Abstract
Background
The completion of case-based surveillance forms was vital for case identification during COVID-19 surveillance in Malawi. Despite significant efforts, the resulting national data suffered from gaps and inconsistencies which affected its optimal usability. The objectives of this study were to investigate the processes of collecting and reporting COVID-19 data, to explore health workers’ perceptions and understanding of the collection tools and processes, and to identify factors contributing to data quality.
Methods
A total of 75 healthcare professionals directly involved in COVID-19 data collection from the Malawi Ministry of Health in Lilongwe and Blantyre participated in Focus Group Discussions and In-Depth Interviews. We collected participants’ views on the effectiveness of surveillance forms in collecting the intended data, as well as on the data collection processes and training needs.

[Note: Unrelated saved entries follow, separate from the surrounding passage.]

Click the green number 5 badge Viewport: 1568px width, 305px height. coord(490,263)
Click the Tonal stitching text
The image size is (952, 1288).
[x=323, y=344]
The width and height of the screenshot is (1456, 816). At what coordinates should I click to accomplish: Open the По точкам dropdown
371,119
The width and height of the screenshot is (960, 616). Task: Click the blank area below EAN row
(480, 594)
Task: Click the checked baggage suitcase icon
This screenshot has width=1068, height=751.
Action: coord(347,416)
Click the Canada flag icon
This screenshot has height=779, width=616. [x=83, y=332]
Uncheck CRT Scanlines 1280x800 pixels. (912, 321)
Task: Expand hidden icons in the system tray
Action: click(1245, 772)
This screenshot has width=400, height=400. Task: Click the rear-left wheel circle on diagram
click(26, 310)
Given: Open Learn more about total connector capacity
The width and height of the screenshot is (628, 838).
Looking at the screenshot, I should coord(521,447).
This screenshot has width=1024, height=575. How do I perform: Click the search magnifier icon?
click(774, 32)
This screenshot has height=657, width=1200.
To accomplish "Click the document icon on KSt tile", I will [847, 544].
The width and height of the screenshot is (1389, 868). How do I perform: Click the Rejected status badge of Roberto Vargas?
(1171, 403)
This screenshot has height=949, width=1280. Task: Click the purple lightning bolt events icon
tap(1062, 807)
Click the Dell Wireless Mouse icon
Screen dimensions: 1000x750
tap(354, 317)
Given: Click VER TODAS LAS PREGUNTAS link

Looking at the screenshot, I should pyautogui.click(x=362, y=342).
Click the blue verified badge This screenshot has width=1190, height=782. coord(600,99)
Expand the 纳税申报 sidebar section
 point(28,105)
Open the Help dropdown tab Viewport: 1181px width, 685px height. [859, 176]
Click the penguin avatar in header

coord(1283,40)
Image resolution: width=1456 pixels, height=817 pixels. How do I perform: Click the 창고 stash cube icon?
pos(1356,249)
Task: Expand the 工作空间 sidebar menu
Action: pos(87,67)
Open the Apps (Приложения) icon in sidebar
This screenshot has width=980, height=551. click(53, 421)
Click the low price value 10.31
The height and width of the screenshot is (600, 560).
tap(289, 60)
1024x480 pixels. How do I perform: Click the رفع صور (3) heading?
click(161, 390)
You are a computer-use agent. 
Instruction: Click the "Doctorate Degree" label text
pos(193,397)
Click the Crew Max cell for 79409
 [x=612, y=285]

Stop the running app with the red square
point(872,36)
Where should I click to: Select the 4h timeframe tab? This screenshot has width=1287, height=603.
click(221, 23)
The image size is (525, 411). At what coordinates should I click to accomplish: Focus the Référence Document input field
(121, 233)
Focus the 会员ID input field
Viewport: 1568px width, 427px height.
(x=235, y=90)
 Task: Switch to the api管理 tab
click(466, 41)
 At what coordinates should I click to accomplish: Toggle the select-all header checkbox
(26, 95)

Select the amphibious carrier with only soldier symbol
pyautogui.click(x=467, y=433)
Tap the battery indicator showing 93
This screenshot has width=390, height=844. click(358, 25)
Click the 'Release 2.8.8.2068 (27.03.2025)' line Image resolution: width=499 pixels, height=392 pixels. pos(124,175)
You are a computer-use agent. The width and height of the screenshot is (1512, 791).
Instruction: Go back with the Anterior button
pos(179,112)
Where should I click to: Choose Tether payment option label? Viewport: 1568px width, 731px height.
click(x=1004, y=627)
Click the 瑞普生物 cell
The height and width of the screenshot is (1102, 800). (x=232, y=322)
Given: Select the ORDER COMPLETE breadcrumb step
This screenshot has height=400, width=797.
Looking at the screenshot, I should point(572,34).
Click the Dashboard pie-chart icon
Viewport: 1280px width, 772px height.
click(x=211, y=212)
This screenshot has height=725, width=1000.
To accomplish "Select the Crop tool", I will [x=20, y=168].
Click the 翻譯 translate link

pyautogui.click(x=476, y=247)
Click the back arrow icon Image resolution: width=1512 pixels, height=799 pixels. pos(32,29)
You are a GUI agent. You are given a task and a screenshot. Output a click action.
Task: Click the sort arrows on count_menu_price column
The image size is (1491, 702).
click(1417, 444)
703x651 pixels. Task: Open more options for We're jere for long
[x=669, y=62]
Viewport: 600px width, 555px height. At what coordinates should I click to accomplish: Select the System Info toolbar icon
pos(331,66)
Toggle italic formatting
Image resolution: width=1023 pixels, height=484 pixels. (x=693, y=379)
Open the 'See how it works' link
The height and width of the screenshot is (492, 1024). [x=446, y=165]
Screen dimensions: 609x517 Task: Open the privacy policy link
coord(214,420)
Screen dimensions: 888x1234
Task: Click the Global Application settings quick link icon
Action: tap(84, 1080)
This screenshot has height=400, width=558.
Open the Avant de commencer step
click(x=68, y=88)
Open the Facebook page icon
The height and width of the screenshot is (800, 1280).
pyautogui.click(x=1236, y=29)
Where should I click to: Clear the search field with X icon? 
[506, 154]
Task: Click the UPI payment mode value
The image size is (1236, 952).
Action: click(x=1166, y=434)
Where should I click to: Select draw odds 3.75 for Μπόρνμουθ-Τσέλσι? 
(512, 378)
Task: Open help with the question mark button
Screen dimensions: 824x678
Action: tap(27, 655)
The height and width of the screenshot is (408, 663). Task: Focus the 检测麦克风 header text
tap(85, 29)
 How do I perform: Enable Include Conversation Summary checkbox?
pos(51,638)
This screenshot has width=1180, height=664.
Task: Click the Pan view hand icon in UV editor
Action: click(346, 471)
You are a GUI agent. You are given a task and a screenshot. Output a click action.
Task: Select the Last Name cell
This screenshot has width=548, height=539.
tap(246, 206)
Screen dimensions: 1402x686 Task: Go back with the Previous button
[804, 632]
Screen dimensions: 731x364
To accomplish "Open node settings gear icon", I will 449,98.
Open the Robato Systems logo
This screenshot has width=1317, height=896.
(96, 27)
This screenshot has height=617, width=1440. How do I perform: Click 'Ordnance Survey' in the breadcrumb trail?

We used MAXQDA for thematic and document analysis.
Results
Form design significantly influenced data quality and, together with challenges in applying case definitions, formed 44% of all issues raised. Concerns regarding processes used in data collection and training gaps comprised 49% of all the issues raised. Language issues (2%) and privacy, ethical, and cultural considerations (4%), although mentioned less frequently, offered compelling evidence for further review.
Conclusions
Our study highlights the integral connection between data quality and the design and utilization of data collection forms. While the forms were deemed to contain the most relevant fields, deficiencies in format, order of fields, and the absence of an addendum with guidelines, resulted in large gaps and errors. Form design needs to be reviewed so that it appropriately fits into the overall processes and systems that capture surveillance data. This study is the first of its kind in Malawi, offering an in-depth view of the perceptions and experiences of health professionals involved in disease surveillance on the tools and processes they use.
Discussion
Data collected through Case Based Surveillance and Response forms and line lists was the source of Malawi's national epidemiological database for COVID-19 and the basis of public health communications and decisions by the Ministry of Health. Efforts to compile data nationally from the point of manually filling in forms and registers were characterized by delays, and poor coordination, and resulted in data with large gaps, and inconsistencies that necessitated great effort to clean and prepare for analysis. This study sought to understand the factors leading to data quality issues by analysing the utilisation of these forms by health professionals. We investigated the design of the data collection tools and processes used by health professionals for COVID-19 surveillance. We conducted focus group discussions and interviews with all types of cadres involved in COVID-10 data collection in Malawi: clinicians, laboratory technicians, health surveillance officers, and environmental health officers. We found that form design and associated processes significantly influenced data quality and limited its effective use in decision-making. Poor form design and challenges in applying case definitions formed 44% of all issues raised, and concerns regarding processes used in data collection and training gaps comprised 49% of the issues raised. Language issues (2%) and privacy, ethical, and cultural considerations (4%), although mentioned less frequently, offered compelling cases for further review of the forms and processes involved. This study is the first of its kind in Malawi, offering an in-depth view of the perceptions and experiences of health professionals involved in disease surveillance of the tools and processes they use. Our study highlights the integral connection between data quality and the design and utilization of data collection formats, pointing to the need for a review and appropriate training and processing.